* _Document passage_:
--------------------------------

I committed the code and it will be available in the next WS-Commons
transport build. The methods are located in
org.apache.axis2.format.ElementHelper in the axis2-transport-base
module.

Andreas

On Thu, Mar 12, 2009 at 00:06, Kim Horn <[email protected]> wrote:
> Hello Andreas,
> This is great and really helps, have not had time to try it out but will soon.
>
> Contributing the java.io.Reader would be a great help but it will take me a 
> while to get up to speed to do the Synapse iterator.
>
> In the short term I am going to use a brute force approach that is now 
> feasible given the memory issue is resolved. Just thought of this one today. 
> Use VFS proxy to FTP file locally; so streaming helps here. A POJOCommand on 
> <out> to split file into another directory, stream in and out. Another 
> independent VFS proxy watches that directory and submits each file to Web 
> service. Hopefully memory will be fine. Overloading the destination may still 
> be an issue ?
>
> Kim
>
>
>
> -----Original Message-----
> From: Andreas Veithen [mailto:[email protected]]
> Sent: Monday, 9 March 2009 10:55 PM
> To: [email protected]
> Subject: Re: VFS - Synapse Memory Leak
>
> The changes I did in the VFS transport and the message builders for
> text/plain and application/octet-stream certainly don't provide an
> out-of-the-box solution for your use case, but they are the
> prerequisite.
>
> Concerning your first proposed solution (let the VFS write the content
> to a temporary file), I don't like this because it would create a
> tight coupling between the VFS transport and the mediator. A design
> goal should be that the solution will still work if the file comes
> from another source, e.g. an attachment in an MTOM or SwA message.
>
> I thing that an all-Synapse solution (2 or 3) should be possible, but
> this will require development of a custom mediator. This mediator
> would read the content, split it up (and store the chunks in memory or
> an disk) and executes a sub-sequence for each chunk. The execution of
> the sub-sequence would happen synchronously to limit the memory/disk
> space consumption (to the maximum chunk size) and to avoid flooding
> the destination service.

--------------------------------

* _Collected material_:
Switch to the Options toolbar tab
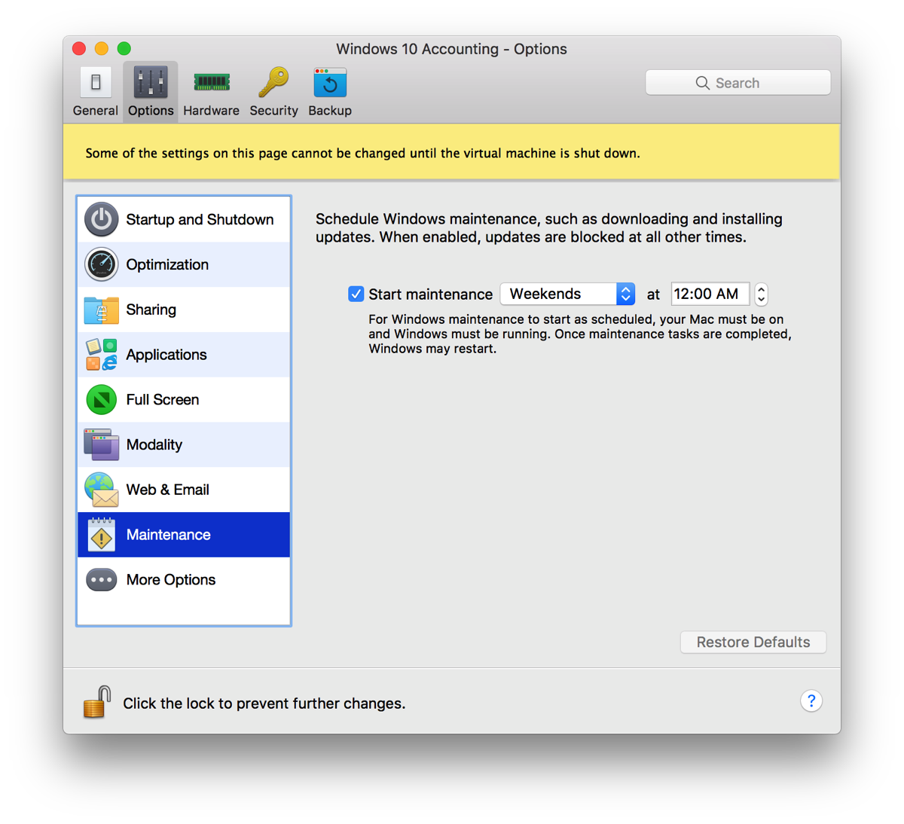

--------------------------------

* _What to produce_: Transcribe the part of the VFS memory leak thread starting with "On Thu, Mar" and going on through "this one today.".

* _Output_:
On Thu, Mar 12, 2009 at 00:06, Kim Horn <[email protected]> wrote:
> Hello Andreas,
> This is great and really helps, have not had time to try it out but will soon.
>
> Contributing the java.io.Reader would be a great help but it will take me a 
> while to get up to speed to do the Synapse iterator.
>
> In the short term I am going to use a brute force approach that is now 
> feasible given the memory issue is resolved. Just thought of this one today.